The CIA recently told a federal judge that it will need six years to release agency documents that are already declassified in response to a FOIA request from MuckRock. MuckRock requested the agency’s CREST database of 11.6 million declassified documents that are currently only available onsite at the National Archive’s College Park location in Maryland (about 250,000 pages are available on the CIA’s website), with the goal of placing the entire collection online. The CIA initially said it would take 28 years to release the set, but later announced it could release the documents in six years with only a “spot check” for classified information, again, even though the documents are already declassified.
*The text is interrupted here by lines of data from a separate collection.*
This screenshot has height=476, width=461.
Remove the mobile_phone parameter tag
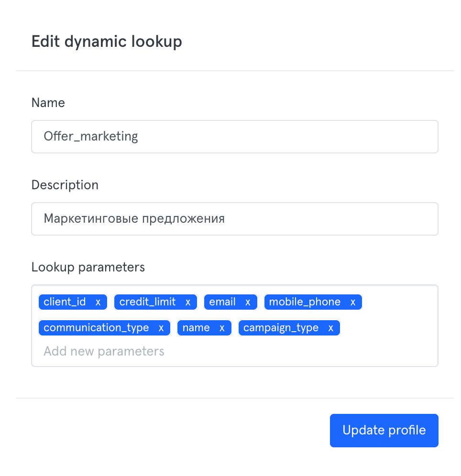pos(352,303)
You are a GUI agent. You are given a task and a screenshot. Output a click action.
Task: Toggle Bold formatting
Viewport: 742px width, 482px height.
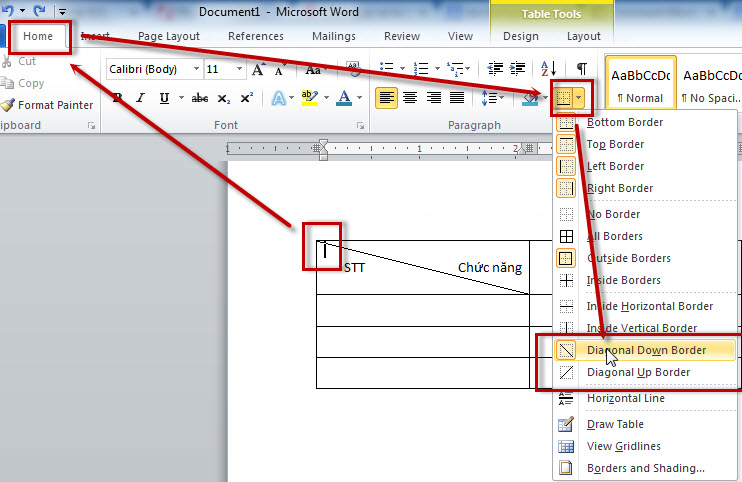coord(117,98)
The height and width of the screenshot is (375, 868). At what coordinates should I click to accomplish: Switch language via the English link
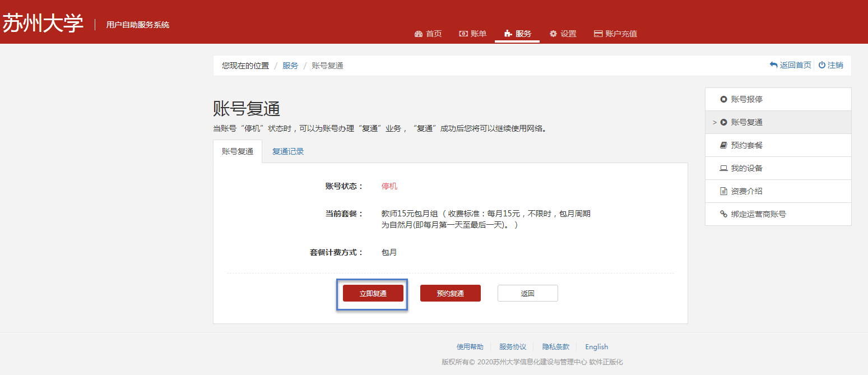[596, 347]
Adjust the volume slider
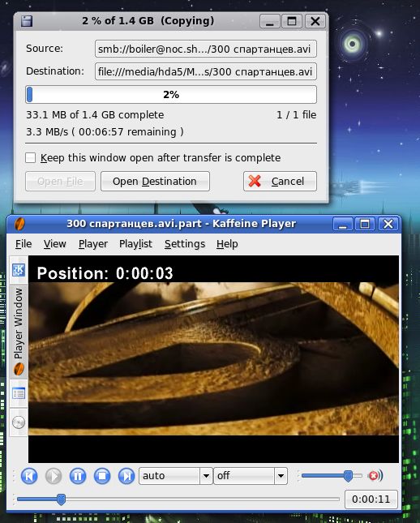The height and width of the screenshot is (523, 420). click(x=348, y=476)
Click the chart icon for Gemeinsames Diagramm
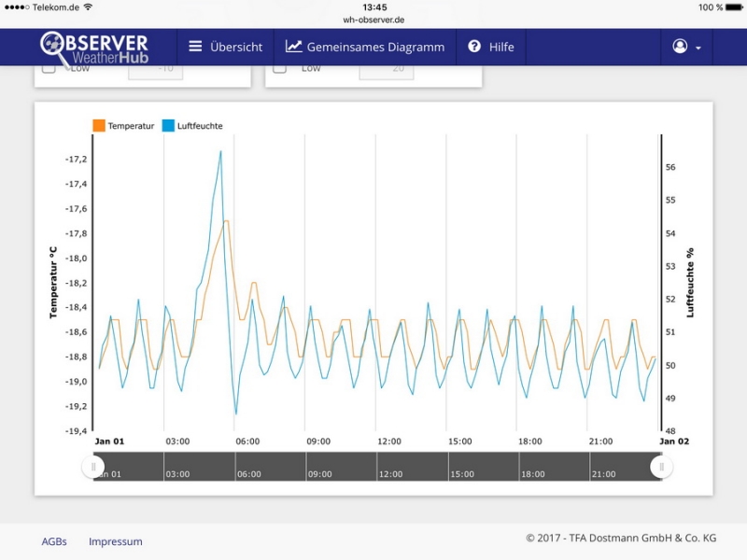 tap(293, 46)
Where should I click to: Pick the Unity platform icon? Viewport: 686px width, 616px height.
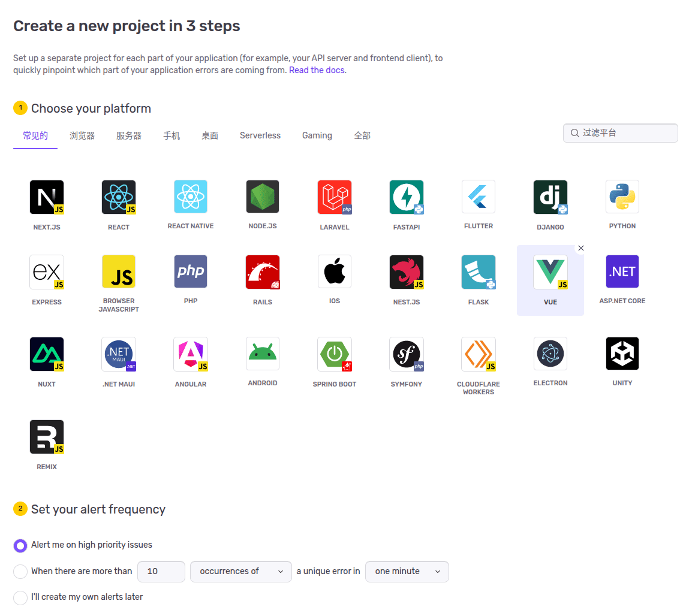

The agency also “insists” on conducting a manual review of the files to remove metadata, and burning all the records onto 1200 CDs even though the records would all fit on a single $60 external hard drive.

A series of documents posted by the National Security Archive in 2013 showing the National Security Agency (NSA) had “operations to disrupt, deny, degrade or destroy” computer information since 1997 (see our #tbt pick below for more) buoys Kaspersky Lab’s hints that the NSA is linked to the elite hacking group known as the Equation Group. Kaspersky Lab, a Russian cybersecurity firm, reported details of the sophisticated hacking group and its long ties to the NSA this week at a conference in Mexico. Kaspersky determined the group found ways to permanently embed surveillance tools on foreign computers and networks, and has tools that are so sophisticated they infect the “firmware” (the embedded software that prepares a computer’s hardware before the operating system starts) – a hack that is beyond the reach of security controls and antivirus protections. Kaspersky “researchers stopped short of saying Equation Group was the handiwork of the NSA— but they provided detailed evidence that strongly implicates the US spy agency.”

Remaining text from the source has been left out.